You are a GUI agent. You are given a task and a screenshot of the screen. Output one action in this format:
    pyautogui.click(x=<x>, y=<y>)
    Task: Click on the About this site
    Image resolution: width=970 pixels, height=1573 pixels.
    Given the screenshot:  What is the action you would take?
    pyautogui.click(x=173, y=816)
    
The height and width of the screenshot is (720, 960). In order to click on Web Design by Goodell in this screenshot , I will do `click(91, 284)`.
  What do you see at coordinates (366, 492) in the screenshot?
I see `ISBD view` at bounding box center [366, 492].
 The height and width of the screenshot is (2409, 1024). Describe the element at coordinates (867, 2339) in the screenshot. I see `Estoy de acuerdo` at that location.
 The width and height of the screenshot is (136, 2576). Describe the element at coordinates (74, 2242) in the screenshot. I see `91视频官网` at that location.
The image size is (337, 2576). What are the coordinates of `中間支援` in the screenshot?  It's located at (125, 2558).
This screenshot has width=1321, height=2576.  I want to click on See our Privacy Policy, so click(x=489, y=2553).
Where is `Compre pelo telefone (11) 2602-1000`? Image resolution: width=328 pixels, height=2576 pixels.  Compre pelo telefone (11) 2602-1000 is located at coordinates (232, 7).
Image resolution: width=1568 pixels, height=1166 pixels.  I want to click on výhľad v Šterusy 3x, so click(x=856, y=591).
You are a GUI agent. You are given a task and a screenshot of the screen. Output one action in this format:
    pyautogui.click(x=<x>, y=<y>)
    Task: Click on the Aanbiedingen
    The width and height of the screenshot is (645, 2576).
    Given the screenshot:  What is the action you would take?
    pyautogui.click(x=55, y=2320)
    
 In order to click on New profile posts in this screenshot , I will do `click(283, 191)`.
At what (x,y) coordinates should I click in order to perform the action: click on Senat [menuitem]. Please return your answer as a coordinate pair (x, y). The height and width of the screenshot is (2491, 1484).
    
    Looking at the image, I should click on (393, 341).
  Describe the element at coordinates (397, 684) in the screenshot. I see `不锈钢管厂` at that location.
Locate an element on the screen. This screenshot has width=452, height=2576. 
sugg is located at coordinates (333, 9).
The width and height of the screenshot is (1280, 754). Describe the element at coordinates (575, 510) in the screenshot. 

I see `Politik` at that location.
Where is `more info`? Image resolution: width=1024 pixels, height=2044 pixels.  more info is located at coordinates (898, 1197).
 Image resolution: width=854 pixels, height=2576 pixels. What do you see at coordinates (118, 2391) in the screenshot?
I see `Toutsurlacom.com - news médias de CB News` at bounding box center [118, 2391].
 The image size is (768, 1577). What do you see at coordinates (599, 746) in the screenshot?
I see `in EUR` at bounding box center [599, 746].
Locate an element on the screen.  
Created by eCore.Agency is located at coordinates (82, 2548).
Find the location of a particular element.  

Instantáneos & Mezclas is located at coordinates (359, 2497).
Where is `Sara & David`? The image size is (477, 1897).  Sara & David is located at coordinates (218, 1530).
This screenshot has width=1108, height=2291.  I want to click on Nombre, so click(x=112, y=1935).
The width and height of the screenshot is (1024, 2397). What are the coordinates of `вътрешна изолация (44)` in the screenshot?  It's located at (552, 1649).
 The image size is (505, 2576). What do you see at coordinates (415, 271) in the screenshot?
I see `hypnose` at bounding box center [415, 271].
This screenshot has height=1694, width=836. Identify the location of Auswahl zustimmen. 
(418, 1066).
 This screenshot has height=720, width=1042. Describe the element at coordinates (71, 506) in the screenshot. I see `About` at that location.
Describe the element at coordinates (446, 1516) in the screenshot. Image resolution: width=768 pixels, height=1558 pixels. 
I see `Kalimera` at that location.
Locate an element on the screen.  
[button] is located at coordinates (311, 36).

**The task**
Please render all of the records above as a Markdown table with two columns, Row and Line, giving each line its own numbered row and leaving out blank lines.

**Task response**
| Row | Line |
|---|---|
| 1 | You are a GUI agent. You are given a task and a screenshot of the screen. Output one action in this format: |
| 2 |     pyautogui.click(x=<x>, y=<y>) |
| 3 |     Task: Click on the About this site |
| 4 |     Image resolution: width=970 pixels, height=1573 pixels. |
| 5 |     Given the screenshot:  What is the action you would take? |
| 6 |     pyautogui.click(x=173, y=816) |
| 7 | The height and width of the screenshot is (720, 960). In order to click on Web Design by Goodell in this screenshot , I will do `click(91, 284)`. |
| 8 |   What do you see at coordinates (366, 492) in the screenshot? |
| 9 | I see `ISBD view` at bounding box center [366, 492]. |
| 10 |  The height and width of the screenshot is (2409, 1024). Describe the element at coordinates (867, 2339) in the screenshot. I see `Estoy de acuerdo` at that location. |
| 11 |  The width and height of the screenshot is (136, 2576). Describe the element at coordinates (74, 2242) in the screenshot. I see `91视频官网` at that location. |
| 12 | The image size is (337, 2576). What are the coordinates of `中間支援` in the screenshot?  It's located at (125, 2558). |
| 13 | This screenshot has width=1321, height=2576.  I want to click on See our Privacy Policy, so click(x=489, y=2553). |
| 14 | Where is `Compre pelo telefone (11) 2602-1000`? Image resolution: width=328 pixels, height=2576 pixels.  Compre pelo telefone (11) 2602-1000 is located at coordinates (232, 7). |
| 15 | Image resolution: width=1568 pixels, height=1166 pixels.  I want to click on výhľad v Šterusy 3x, so click(x=856, y=591). |
| 16 | You are a GUI agent. You are given a task and a screenshot of the screen. Output one action in this format: |
| 17 |     pyautogui.click(x=<x>, y=<y>) |
| 18 |     Task: Click on the Aanbiedingen |
| 19 |     The width and height of the screenshot is (645, 2576). |
| 20 |     Given the screenshot:  What is the action you would take? |
| 21 |     pyautogui.click(x=55, y=2320) |
| 22 |  In order to click on New profile posts in this screenshot , I will do `click(283, 191)`. |
| 23 | At what (x,y) coordinates should I click in order to perform the action: click on Senat [menuitem]. Please return your answer as a coordinate pair (x, y). The height and width of the screenshot is (2491, 1484). |
| 24 |     Looking at the image, I should click on (393, 341). |
| 25 |   Describe the element at coordinates (397, 684) in the screenshot. I see `不锈钢管厂` at that location. |
| 26 | Locate an element on the screen. This screenshot has width=452, height=2576.  |
| 27 | sugg is located at coordinates (333, 9). |
| 28 | The width and height of the screenshot is (1280, 754). Describe the element at coordinates (575, 510) in the screenshot.  |
| 29 | I see `Politik` at that location. |
| 30 | Where is `more info`? Image resolution: width=1024 pixels, height=2044 pixels.  more info is located at coordinates (898, 1197). |
| 31 |  Image resolution: width=854 pixels, height=2576 pixels. What do you see at coordinates (118, 2391) in the screenshot? |
| 32 | I see `Toutsurlacom.com - news médias de CB News` at bounding box center [118, 2391]. |
| 33 |  The image size is (768, 1577). What do you see at coordinates (599, 746) in the screenshot? |
| 34 | I see `in EUR` at bounding box center [599, 746]. |
| 35 | Locate an element on the screen.   |
| 36 | Created by eCore.Agency is located at coordinates (82, 2548). |
| 37 | Find the location of a particular element.   |
| 38 | Instantáneos & Mezclas is located at coordinates (359, 2497). |
| 39 | Where is `Sara & David`? The image size is (477, 1897).  Sara & David is located at coordinates (218, 1530). |
| 40 | This screenshot has width=1108, height=2291.  I want to click on Nombre, so click(x=112, y=1935). |
| 41 | The width and height of the screenshot is (1024, 2397). What are the coordinates of `вътрешна изолация (44)` in the screenshot?  It's located at (552, 1649). |
| 42 |  The image size is (505, 2576). What do you see at coordinates (415, 271) in the screenshot? |
| 43 | I see `hypnose` at bounding box center [415, 271]. |
| 44 | This screenshot has height=1694, width=836. Identify the location of Auswahl zustimmen.  |
| 45 | (418, 1066). |
| 46 |  This screenshot has height=720, width=1042. Describe the element at coordinates (71, 506) in the screenshot. I see `About` at that location. |
| 47 | Describe the element at coordinates (446, 1516) in the screenshot. Image resolution: width=768 pixels, height=1558 pixels.  |
| 48 | I see `Kalimera` at that location. |
| 49 | Locate an element on the screen.   |
| 50 | [button] is located at coordinates (311, 36). |